La corte di Cassazione, con l'ordinanza n. 2164/2021, depositata il 1° febbraio, è tornata sul tema del diritto dei lavoratori a vedersi riparato il “danno pensionistico” causato dall'omissione dei contributi da parte del datore di lavoro.
Il caso oggetto del contenzioso era quello di una lavoratrice subordinata, la quale aveva rilevato una omissione contributiva estesa dal 2007 all'ottobre del 2010 e richiesto la regolarizzazione dei periodi privi di contribuzione direttamente all'Inps, ritenendo l'Istituto responsabile di avere lasciato decorrere i termini di prescrizione della contribuzione e di non avere recuperato i contributi in tempo.
Nel primo grado di giudizio, la corte territoriale aveva dato ragione all'Inps, ritenendo l'Istituto non responsabile e consentendo che lo stesso recuperasse i contributi dagli eredi del datore di lavoro. La Corte d'appello di Genova nel 2015 aveva accolto poi il ricorso della lavoratrice, respingendo la pretesa di Inps del recupero di tale contribuzione sugli eredi del datore di lavoro ormai scomparso e ritenendo l'Istituto responsabile del danno pensionistico patito dalla ricorrente.
La Cassazione ha bocciato la lettura della Corte d'appello di Genova, che aveva dato ragione alla lavoratrice sulla base dell'orientamento espresso nella sentenza n. 7459/2002 della stessa Suprema corte. Nella sentenza richiamata la responsabilità a riparare l'omissione contributiva era passata all'Inps in quanto aveva lasciato trascorrere i tempi di prescrizione dei contributi e, nel frattempo, non era più accessibile al lavoratore la costituzione di rendita vitalizia (ai sensi dell'articolo 13 della legge n. 1338/1962), né il risarcimento del danno pensionistico (invocabile in base all'articolo 2116, comma 2, del Codice civile).

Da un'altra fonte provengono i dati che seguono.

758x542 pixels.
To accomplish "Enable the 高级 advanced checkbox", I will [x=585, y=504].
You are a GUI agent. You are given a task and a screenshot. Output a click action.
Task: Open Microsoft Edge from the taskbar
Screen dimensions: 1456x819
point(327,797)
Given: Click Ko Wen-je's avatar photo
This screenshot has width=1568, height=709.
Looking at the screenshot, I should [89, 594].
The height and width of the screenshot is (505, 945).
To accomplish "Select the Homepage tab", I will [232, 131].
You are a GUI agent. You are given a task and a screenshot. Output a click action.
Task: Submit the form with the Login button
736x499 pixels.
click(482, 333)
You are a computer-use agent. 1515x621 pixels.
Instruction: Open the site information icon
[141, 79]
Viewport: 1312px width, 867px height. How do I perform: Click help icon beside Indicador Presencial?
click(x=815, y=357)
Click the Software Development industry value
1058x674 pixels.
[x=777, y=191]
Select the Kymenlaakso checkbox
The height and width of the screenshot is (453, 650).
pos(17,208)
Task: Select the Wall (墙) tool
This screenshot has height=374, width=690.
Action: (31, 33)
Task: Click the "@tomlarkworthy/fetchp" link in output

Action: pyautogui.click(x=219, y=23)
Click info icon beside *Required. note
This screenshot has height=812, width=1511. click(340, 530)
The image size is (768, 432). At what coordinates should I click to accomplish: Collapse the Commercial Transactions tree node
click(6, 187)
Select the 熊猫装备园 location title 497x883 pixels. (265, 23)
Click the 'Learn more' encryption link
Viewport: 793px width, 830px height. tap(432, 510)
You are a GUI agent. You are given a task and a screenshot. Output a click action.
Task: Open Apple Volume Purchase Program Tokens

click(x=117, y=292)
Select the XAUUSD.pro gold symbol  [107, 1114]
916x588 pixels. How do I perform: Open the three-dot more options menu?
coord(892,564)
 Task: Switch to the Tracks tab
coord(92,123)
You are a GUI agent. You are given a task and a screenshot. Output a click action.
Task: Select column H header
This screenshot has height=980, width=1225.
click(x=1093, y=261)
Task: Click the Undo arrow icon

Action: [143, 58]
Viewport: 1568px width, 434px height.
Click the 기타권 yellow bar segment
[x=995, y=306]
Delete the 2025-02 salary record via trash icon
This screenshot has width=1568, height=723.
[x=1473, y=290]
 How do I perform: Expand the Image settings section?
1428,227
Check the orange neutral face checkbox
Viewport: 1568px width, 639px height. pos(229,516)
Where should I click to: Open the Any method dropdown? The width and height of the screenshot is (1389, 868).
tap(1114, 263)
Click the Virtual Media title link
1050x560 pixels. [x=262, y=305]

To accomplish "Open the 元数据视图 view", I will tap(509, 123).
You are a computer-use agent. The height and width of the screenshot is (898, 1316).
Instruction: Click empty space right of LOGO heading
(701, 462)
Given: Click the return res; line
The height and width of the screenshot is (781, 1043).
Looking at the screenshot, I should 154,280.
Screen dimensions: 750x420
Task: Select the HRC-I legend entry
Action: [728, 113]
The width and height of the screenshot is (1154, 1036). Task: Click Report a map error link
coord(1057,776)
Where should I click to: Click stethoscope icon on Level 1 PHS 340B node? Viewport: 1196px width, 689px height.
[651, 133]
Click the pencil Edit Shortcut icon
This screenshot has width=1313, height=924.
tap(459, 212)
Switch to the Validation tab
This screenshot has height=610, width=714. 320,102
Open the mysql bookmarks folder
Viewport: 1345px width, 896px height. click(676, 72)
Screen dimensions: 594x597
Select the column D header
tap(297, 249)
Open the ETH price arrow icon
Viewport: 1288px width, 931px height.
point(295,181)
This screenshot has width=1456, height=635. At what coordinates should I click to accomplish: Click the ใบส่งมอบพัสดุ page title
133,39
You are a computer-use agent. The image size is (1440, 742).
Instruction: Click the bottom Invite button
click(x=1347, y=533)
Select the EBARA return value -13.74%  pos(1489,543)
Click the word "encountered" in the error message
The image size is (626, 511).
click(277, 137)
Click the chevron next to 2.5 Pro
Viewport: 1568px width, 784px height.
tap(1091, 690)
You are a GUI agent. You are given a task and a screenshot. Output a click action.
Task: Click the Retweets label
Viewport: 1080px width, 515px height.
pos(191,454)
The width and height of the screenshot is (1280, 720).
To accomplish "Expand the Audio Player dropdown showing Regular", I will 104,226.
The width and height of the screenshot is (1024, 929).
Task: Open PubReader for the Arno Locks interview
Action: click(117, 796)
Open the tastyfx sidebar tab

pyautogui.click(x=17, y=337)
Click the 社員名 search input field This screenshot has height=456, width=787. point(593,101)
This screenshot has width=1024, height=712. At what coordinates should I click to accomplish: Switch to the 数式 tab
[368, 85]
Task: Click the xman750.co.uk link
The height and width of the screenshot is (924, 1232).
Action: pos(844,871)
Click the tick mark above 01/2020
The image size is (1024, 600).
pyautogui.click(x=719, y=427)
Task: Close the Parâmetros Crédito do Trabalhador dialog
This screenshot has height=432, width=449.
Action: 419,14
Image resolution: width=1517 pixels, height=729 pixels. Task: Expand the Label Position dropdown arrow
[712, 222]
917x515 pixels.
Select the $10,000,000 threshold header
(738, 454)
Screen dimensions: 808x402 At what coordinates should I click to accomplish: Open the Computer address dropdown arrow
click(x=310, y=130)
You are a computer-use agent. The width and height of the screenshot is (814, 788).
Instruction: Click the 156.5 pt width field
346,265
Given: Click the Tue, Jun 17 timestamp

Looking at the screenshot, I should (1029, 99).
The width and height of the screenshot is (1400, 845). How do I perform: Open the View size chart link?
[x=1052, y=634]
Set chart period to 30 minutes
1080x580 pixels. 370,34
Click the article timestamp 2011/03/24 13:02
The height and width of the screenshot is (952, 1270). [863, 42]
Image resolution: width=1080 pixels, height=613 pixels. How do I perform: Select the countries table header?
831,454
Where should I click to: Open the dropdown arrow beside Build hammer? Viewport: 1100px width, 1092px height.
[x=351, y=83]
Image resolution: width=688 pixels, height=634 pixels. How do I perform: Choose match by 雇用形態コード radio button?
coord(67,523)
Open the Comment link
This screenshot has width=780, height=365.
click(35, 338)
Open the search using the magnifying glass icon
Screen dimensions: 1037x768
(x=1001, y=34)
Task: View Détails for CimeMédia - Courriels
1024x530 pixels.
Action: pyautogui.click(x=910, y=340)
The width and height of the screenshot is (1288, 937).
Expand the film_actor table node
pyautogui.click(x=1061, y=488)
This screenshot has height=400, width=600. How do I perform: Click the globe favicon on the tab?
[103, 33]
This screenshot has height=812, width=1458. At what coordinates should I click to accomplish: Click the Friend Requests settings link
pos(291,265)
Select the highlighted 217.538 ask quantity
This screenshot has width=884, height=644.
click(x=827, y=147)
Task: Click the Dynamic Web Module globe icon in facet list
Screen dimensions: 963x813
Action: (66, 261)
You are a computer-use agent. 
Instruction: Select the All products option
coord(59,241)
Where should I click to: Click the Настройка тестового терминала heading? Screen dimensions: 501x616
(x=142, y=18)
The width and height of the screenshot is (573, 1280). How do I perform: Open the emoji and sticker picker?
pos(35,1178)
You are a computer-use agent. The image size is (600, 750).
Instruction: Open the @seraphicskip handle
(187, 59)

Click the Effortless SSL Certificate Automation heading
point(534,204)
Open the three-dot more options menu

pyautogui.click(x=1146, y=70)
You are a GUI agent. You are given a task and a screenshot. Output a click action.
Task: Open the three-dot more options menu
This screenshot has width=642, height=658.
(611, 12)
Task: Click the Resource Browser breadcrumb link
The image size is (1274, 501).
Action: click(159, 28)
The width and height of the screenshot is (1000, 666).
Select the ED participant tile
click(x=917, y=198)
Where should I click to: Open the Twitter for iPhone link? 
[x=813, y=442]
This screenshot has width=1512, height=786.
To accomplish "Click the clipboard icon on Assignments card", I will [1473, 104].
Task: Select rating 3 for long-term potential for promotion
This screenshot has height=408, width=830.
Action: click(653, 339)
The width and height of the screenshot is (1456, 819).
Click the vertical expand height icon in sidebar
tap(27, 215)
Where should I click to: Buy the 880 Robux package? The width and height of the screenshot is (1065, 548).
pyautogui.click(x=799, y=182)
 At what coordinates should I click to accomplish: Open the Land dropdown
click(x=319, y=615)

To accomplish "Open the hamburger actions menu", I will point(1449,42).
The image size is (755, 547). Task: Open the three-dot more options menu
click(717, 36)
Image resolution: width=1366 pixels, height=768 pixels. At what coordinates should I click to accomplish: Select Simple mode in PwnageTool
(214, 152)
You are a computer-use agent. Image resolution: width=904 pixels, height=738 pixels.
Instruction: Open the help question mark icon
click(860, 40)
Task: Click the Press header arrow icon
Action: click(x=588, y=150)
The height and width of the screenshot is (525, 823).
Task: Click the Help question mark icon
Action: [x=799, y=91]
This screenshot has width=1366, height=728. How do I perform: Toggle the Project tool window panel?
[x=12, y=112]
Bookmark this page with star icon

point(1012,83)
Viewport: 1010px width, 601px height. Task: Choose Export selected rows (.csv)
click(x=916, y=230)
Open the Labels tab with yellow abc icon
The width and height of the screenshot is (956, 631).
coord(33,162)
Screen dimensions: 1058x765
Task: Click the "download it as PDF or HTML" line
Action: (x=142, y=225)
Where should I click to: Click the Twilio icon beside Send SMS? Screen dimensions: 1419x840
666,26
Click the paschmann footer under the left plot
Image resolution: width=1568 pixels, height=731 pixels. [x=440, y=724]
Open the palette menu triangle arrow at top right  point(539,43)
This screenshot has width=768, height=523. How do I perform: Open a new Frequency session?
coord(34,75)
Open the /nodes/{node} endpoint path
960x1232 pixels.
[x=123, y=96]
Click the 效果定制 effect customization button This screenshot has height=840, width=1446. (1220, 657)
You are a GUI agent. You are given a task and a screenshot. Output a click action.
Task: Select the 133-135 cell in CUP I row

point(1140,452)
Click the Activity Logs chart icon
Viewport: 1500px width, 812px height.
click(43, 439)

Per la Cassazione, non sussistendo le stesse condizioni previste dalla sentenza del 2002, nessuna responsabilità rimane in capo a Inps; allo stesso modo la Corte ha cassato in questa casistica l'applicabilità del principio di automaticità delle prestazioni ex articolo 2116 del Codice civile in relazione alla richiesta di una ricongiunzione contributiva, invocato attraverso il richiamo a un'ulteriore pronuncia del 2002 (Cass. Civ. Sent. n. 5767/2002).
Il ricorso di Inps è dunque accolto dalla Cassazione, sottolineando come il diritto alla “riparazione” della posizione assicurativa danneggiata dall'omissione contributiva del lavoratore generi sempre, come primaria conseguenza, l'obbligazione al versamento tardivo da parte del datore di lavoro intimata dall'Istituto previdenziale. In questa ottica, il risarcimento di Inps in caso di inerzia dell'Istituto, così come la costituzione di rendita vitalizia o il risarcimento del danno pensionistico, possono essere azionati solo in presenza dei rispettivi requisiti (come la prescrizione della contribuzione, nell'ultimo caso).